Face-to-face negotiations between Britain and the EU restarted on Nov. 28, with just five weeks left before the UK leaves the EU single market at the end of the year.
“We’re down to really two basic issues, but I think in particular the issue around fisheries,” Raab told the BBC’s “Andrew Marr Show.”
A deal is possible if the EU accepts the “point of principle” that the UK will have control over its own fishing grounds after the transition, he said.
“We ought to be able on both sides to resolve fisheries, if you take the context of the wider economic gains and potential downsides of not having a further deal.”
The UK officially pulled out of the EU in January but entered a transition period in which trading arrangements—such as tariffs and quotas—remained unaltered. That transition ends at midnight on Dec. 31.
EU trade negotiator Michel Barnier arrived in London on Nov. 27 for talks with his UK counterpart David Frost, after he was forced into quarantine last week by a positive COVID-19 test in his team.
Barnier said on Nov. 27 that “same significant divergences persist” between the two sides.
One of the key sticking points is fishing rights: politically symbolic to the British, and also to the French.
In addition to the largely symbolic issue of fishing rights are two other issues: an economic “level playing field” between the two blocs and agreeing on how to settle trade disputes.

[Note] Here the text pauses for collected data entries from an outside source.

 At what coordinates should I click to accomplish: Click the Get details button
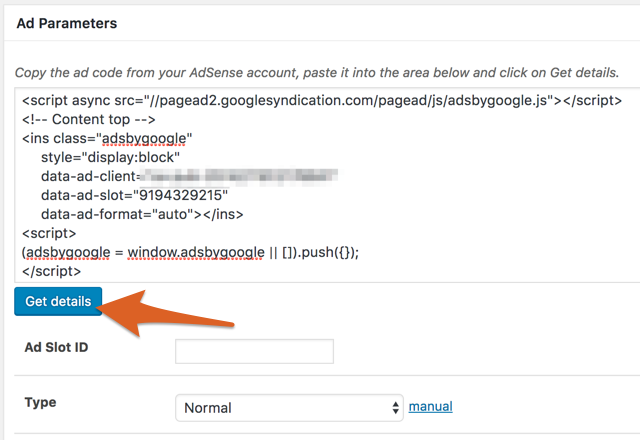point(58,301)
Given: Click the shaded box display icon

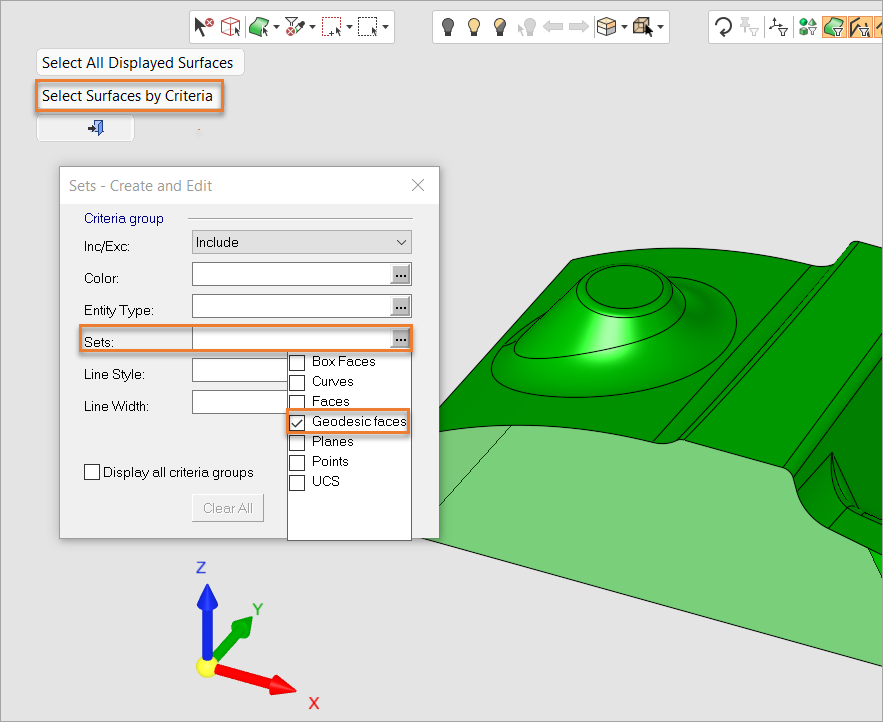Looking at the screenshot, I should (x=606, y=27).
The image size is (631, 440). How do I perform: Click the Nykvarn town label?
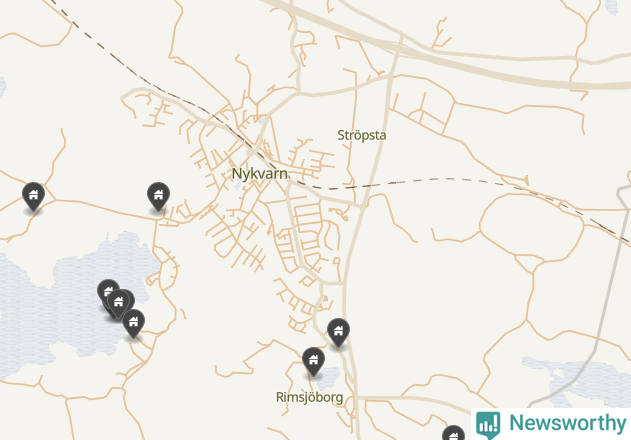(x=260, y=174)
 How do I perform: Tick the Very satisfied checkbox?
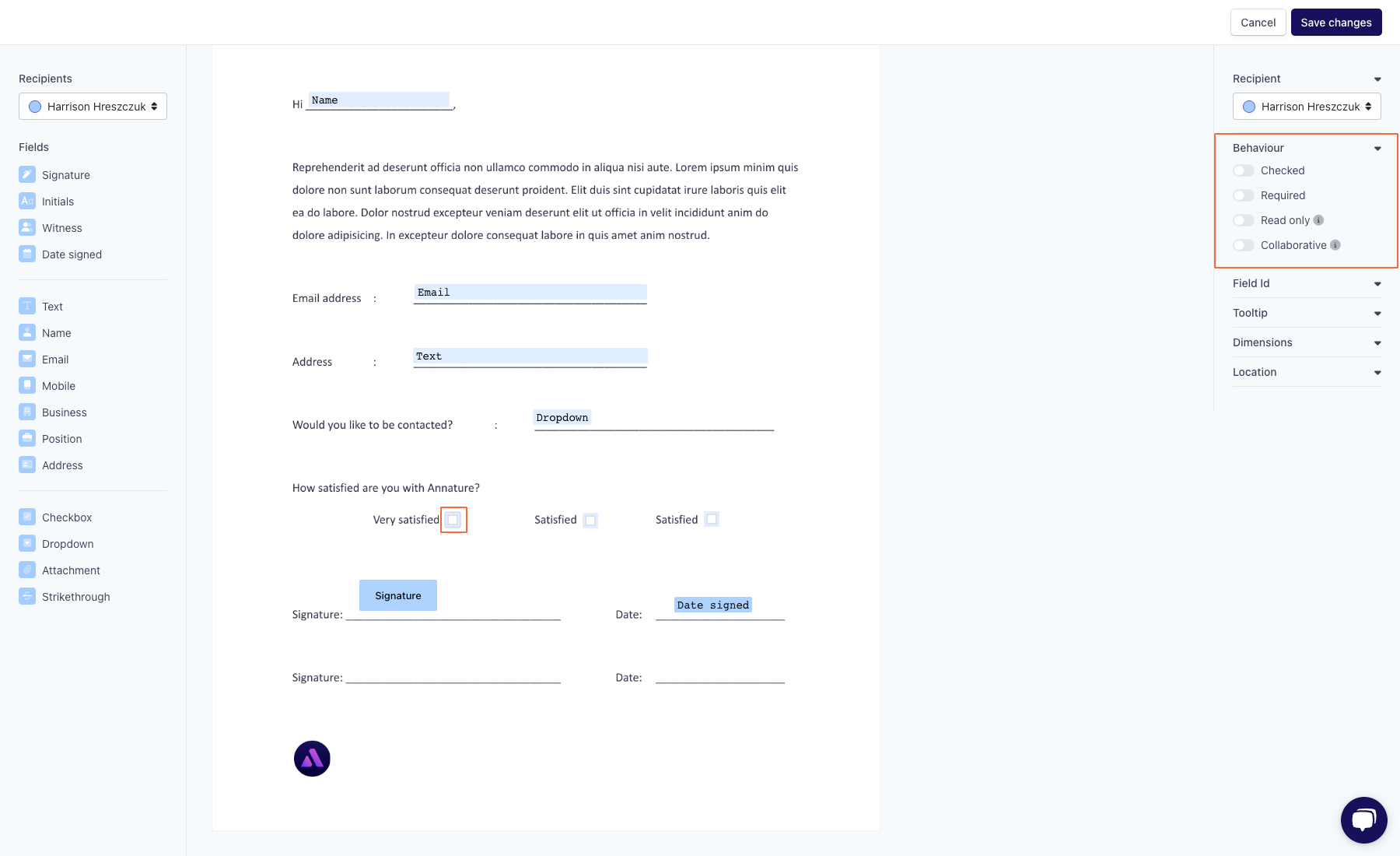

UK negotiators are demanding that the deal must respect the sovereignty that many Brexit voters felt was undermined by EU membership. However, the EU is unwilling to set up a deal too similar to deals with far-flung nations such as Canada, saying that the proximity of the UK brings different dynamics into play.
Prime Minister Boris Johnson has stuck to his mantra that the UK can prosper if no deal is struck.
Simon Veazey and Reuters contributed to this report.